WHAT TO DO:
Rewrite every line from the top down to the one containing "click(x=272, y=511)", swapping "token" for "coin" and keeping everything else the same. Leave out the pictures.

DATA TO PROCESS:
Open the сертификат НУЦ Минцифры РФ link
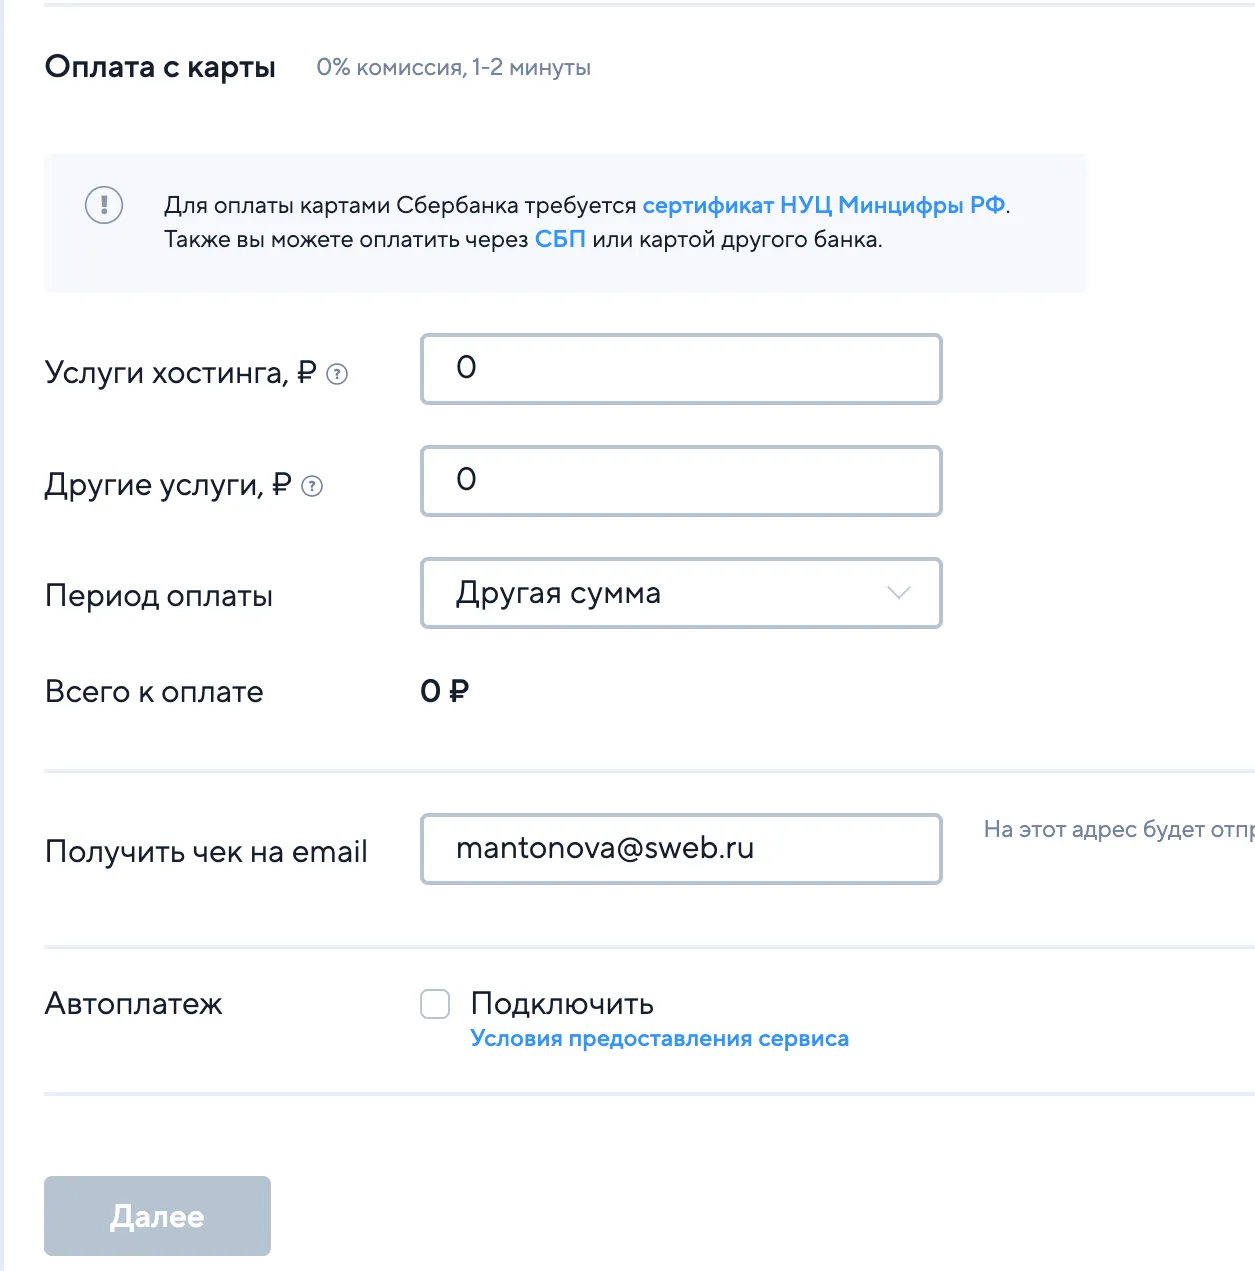The image size is (1255, 1271). click(x=823, y=205)
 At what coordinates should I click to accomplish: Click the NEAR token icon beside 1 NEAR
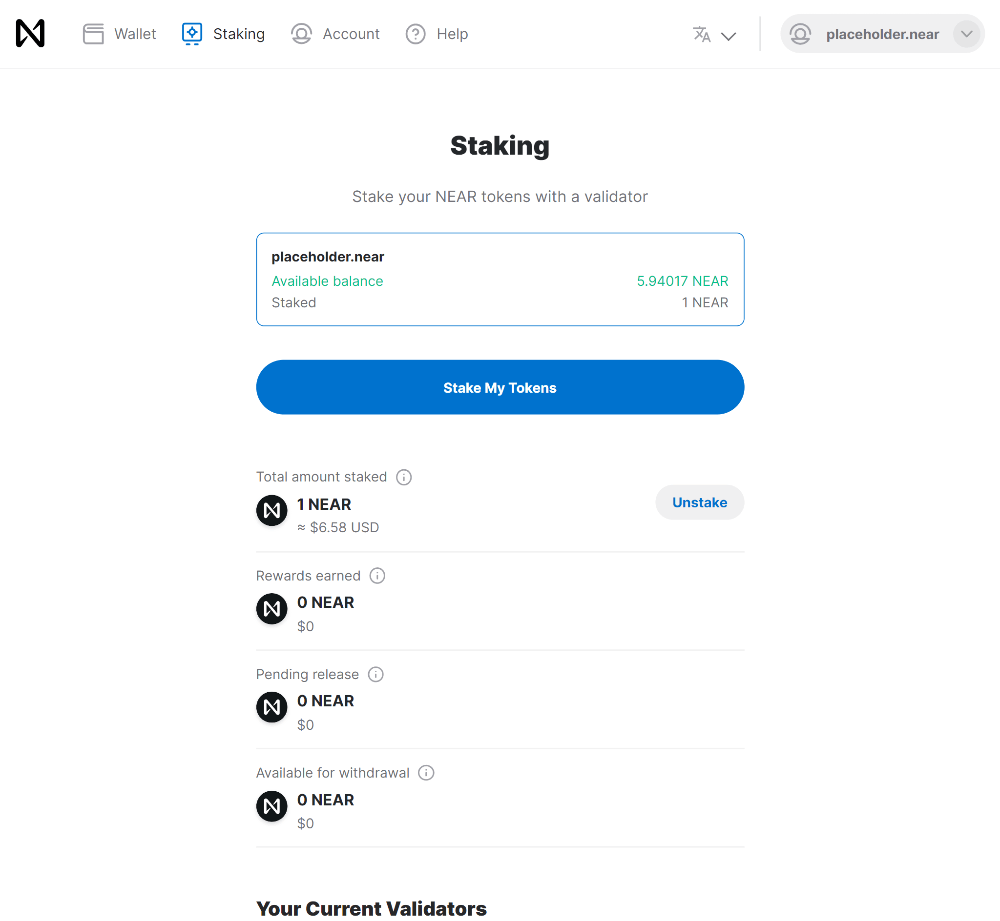click(x=272, y=511)
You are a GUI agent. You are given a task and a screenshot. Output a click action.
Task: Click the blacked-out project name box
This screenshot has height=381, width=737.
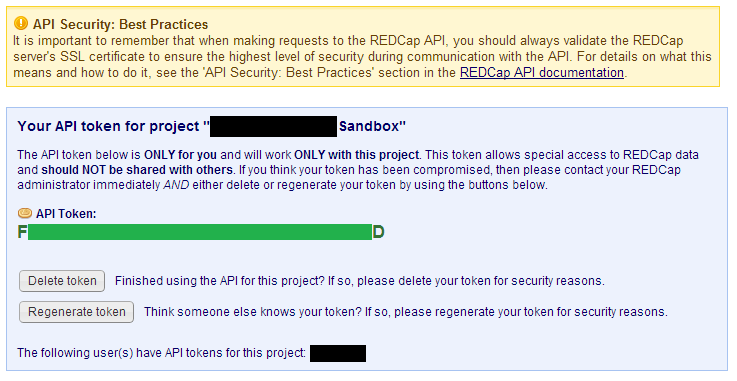tap(274, 126)
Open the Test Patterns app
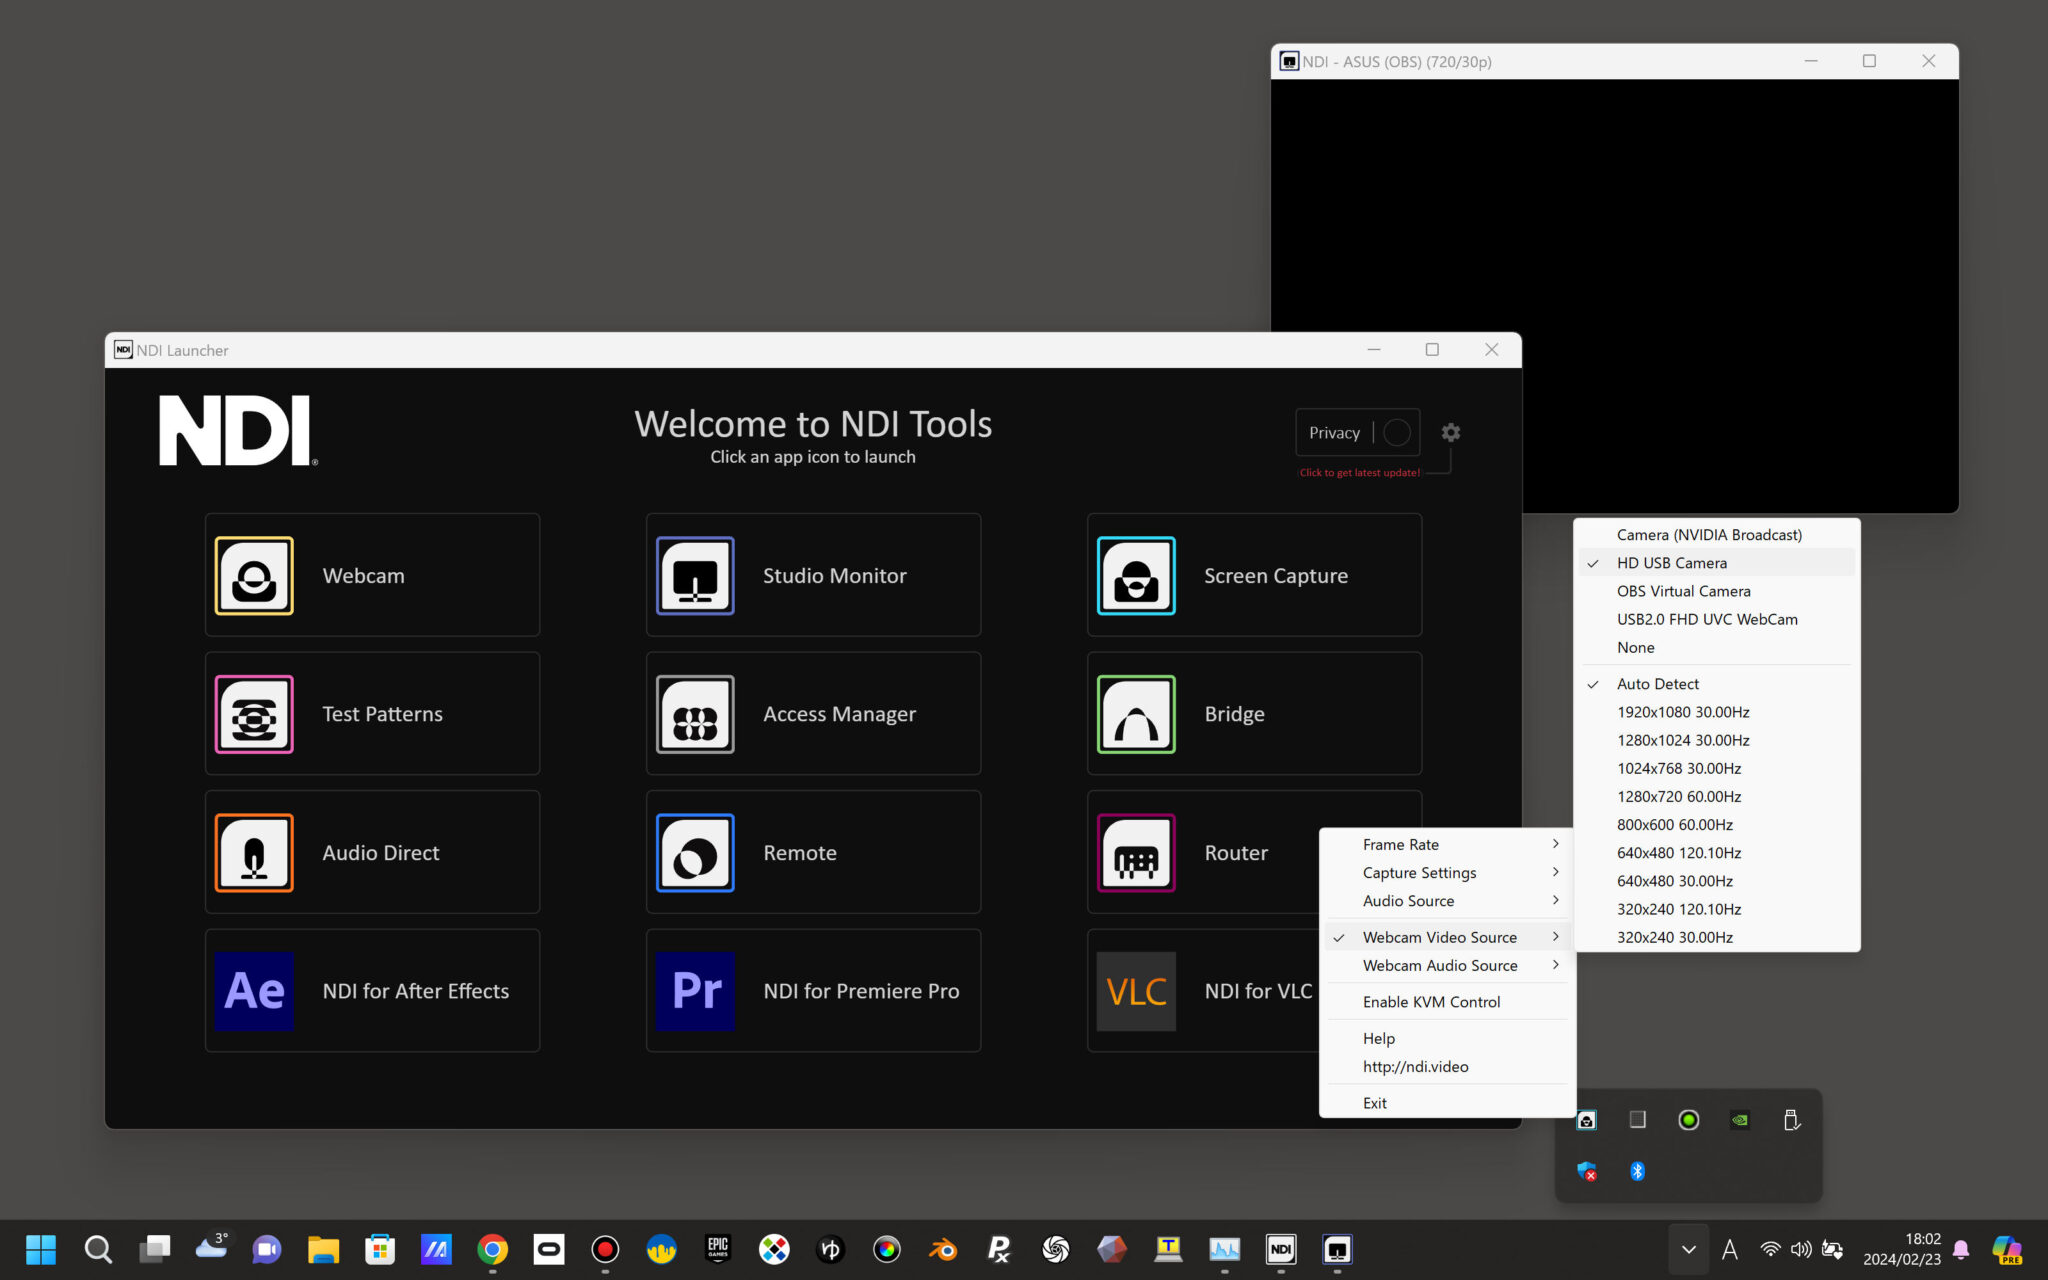This screenshot has width=2048, height=1280. pos(371,713)
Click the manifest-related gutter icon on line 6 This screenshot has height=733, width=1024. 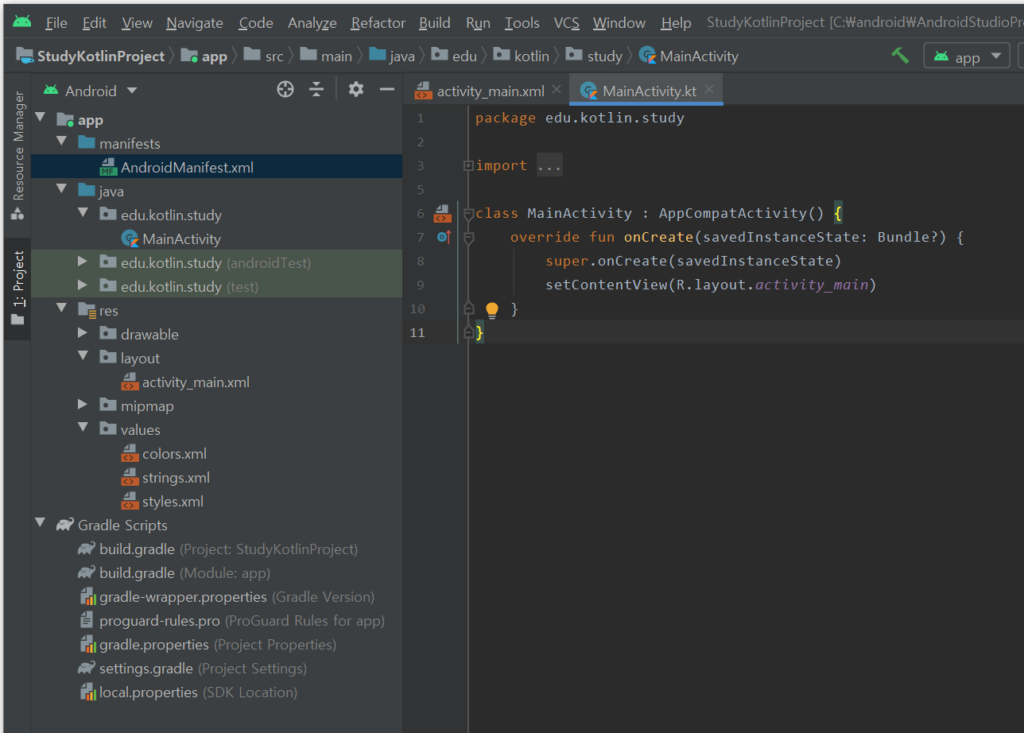tap(443, 213)
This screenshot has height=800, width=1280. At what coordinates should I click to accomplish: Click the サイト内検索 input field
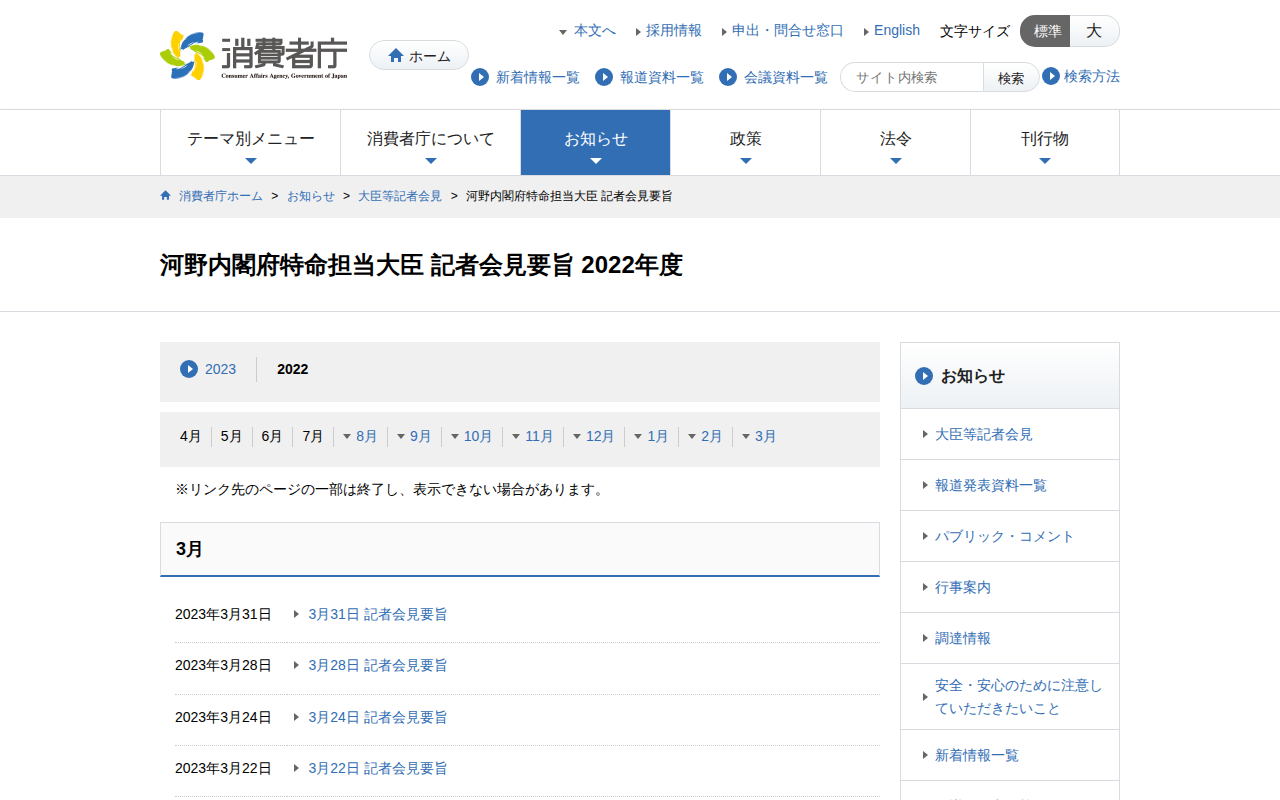click(912, 77)
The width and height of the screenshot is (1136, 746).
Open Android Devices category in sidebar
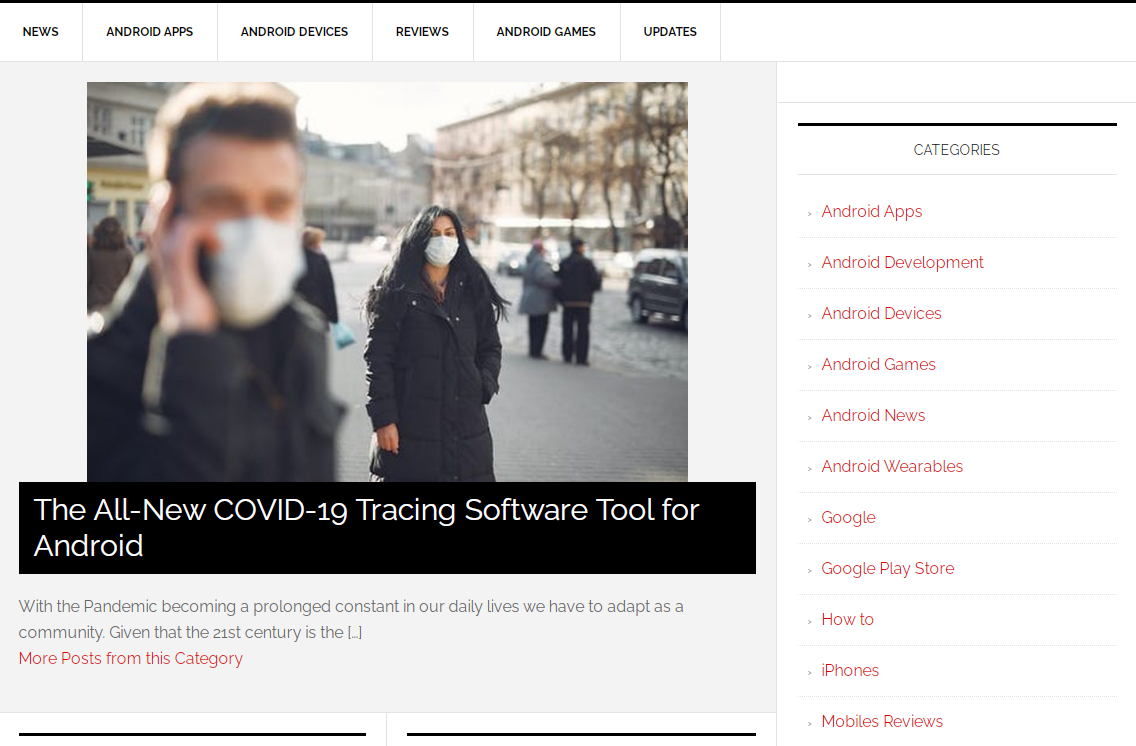(881, 313)
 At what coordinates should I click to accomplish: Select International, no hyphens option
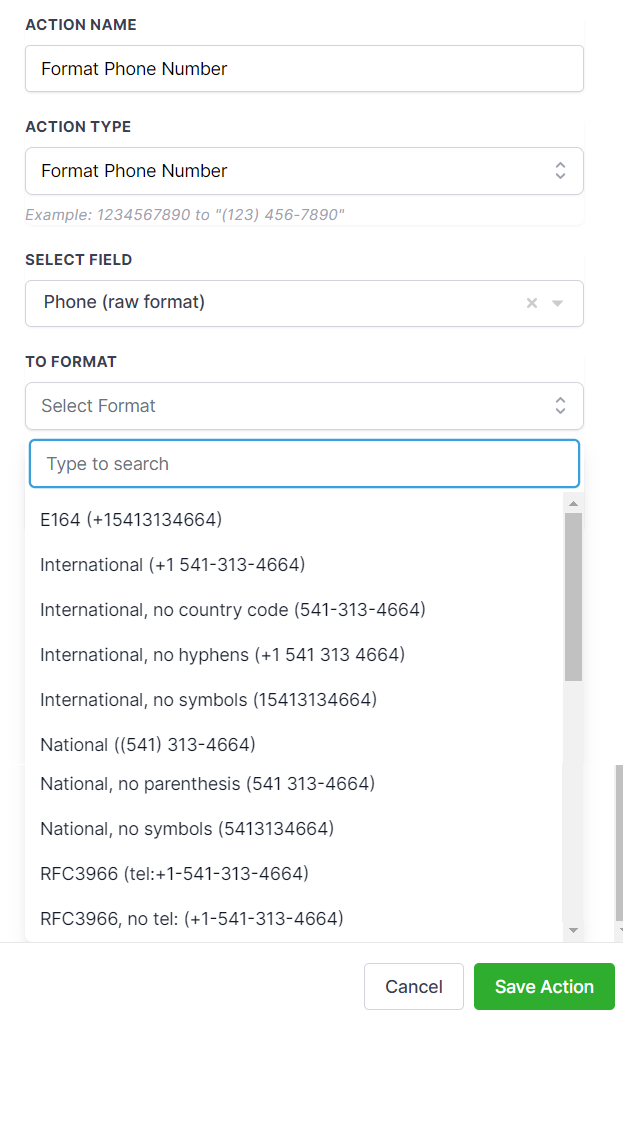tap(293, 655)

SOLUTION:
Open the сертификат НУЦ Минцифры РФ link
The image size is (1255, 1271). click(x=823, y=205)
 At what coordinates should I click to accomplish: Click the NEAR coin icon beside 1 NEAR
click(x=272, y=511)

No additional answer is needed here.